Top Chef S09E16: Season Finale
SPOILER ALERT: I’m done with this show. This will be the last Videogum recap of Top Chef, boo hoo, I’m sure, but I am also just done as a person. Everything comes to an end. It was nice while it lasted. Just kidding. It was nice for awhile but then it stopped being nice and now here we are. To put things in perspective, this season started at the beginning of November, 2011. That’s 100 years ago! And it dragged on and on in a joyless, underseasoned slog through the middling-talent swamps. It hasn’t been hard to root for Paul, who seems genuinely nice and talented, but what were we rooting for him against? People on this show are constantly talking about proving that they deserve to be there, and showing the judges that they’re willing to take risks, but I’m not sure many of them did deserve it (and here I am only using the word “deserve” because they did, even though there is nothing about television in general and reality TV in particular that has anything to do with “deserving” things. It’s all a goof!) and even more importantly, it’s not hard to take risks when you have nothing to lose/prove. I’m sure there’s some mild embarrassment at getting kicked off of a national TV show, but let’s also remember, because this show refuses to, that this is not how great talents are discovered or propelled forward. Paul Bocuse didn’t take his career to the next level by winning Le Top Chef radio serial. But even if this is just an entertaining version of The Bachelor With Food, that was fine until it stopped being entertaining. This season was too long. Too boring. Too full of not-so-great-looking food. It felt like punishment, but we didn’t do anything wrong, and we deserve better than this. So goodbye, Top Chef. Pack YOUR knives and go. But first, let’s talk about this season’s finale, I guess. I know this has been a bummer of an opening and hardly encourages you to keep reading, much like this season’s premiere episode’s bum rush of 14,000 contestants should have convinced us to stop watching, but we owe it this much. Just kidding. It’s a TV show. We owe it nothing. But let’s do it anyway.
It’s down to the final two. OR IS IT. There’s every reason to expect that Tom and Padma will announce the return of all 4,900 contestants for a final Quickfire and the top 300 dishes will go on to compete for title of This Is Eternity. But no. It’s just Paul and Sarah. They will be cooking the “meal of their lives at their dream restaurant.” Sure. They’ll be using the kitchens at Coast and Black and Blue, two restaurants that sound like joke restaurants in a Shouts and Murmurs piece about restaurants. Sarah explains that this is the goal she’s had all season, and that she pushed back her wedding (?!!?!?!?!) and that she’s “ready to win Top Chef.” Oh brother.
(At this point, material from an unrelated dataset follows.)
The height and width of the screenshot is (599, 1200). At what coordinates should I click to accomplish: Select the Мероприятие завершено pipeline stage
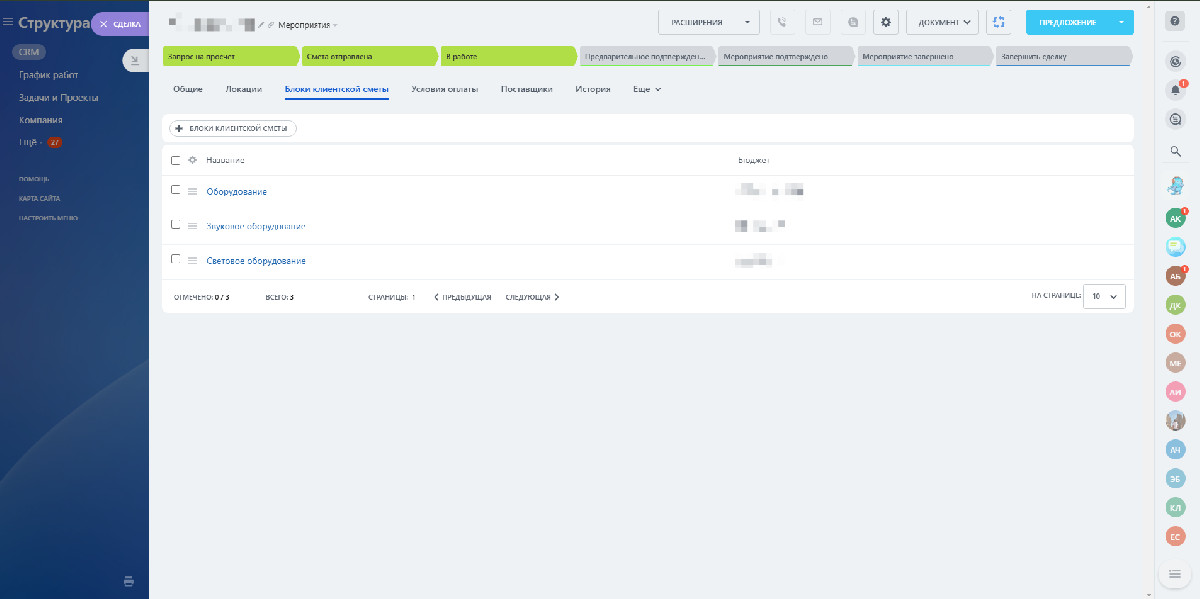922,57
I’m sure this is just a reality TV thing and that I don’t watch enough reality TV anymore, but why is everyone on this show acting like they’re the only ones who came on to win. Everyone wants to win, Sarah. That’s how shows work. Everyone’s “goal” during “the whole show” is to “win the show.” But of course, this is Top Chef, not Top Brainiac. Let’s save the genius for the kitchen, LOLOL JKJKJKJ.
A bunch of our old pals return for one final cook-off to see who will be Paul and Sarah’s sous-chefs. Also two actual chefs who know what they’re doing. Cook cook cook PLate plate plate. They show close ups of the plates and you are suddenly reminded why so many of these people were eliminated. They look like Heathcliffe pulled them out of the garbage.
Paul and Sarah come in and blind taste the food. Each can select four sous-chefs. Right out of the gate, Paul picks Barbara Lynch, one of the pros. He says this could be good or bad, because she’s obviously great but she might bristle under his leadership. Sarah gets saddled with Tyler Stone when she thinks his dish was a secret message from Heather. Haha. TYLER STOOOONE! Remember that guy? Who got eliminated within the first five minutes of PREPPING for the first challenge? What a gem. He interviews that he’s “not intimidated by anyone.” What? Why would you be intimi–what? What a lunatic. He also says that they haven’t even scratched the surface of what he can do. Wait, does he think HE’S in the final? The important thing is that he is dressed for the whole episode like a man prepared to unleash his Gun Kata.
And/or that cartoon Dexter:
Pick pick pick. Chefs chefs chefs. It’s very embarrassing when no one picks the other Ringer Chef. Whoops. Poor Ringer Chef. He has only his legitimate cooking career untarnished by the miserable stain of reality television to soften the blow.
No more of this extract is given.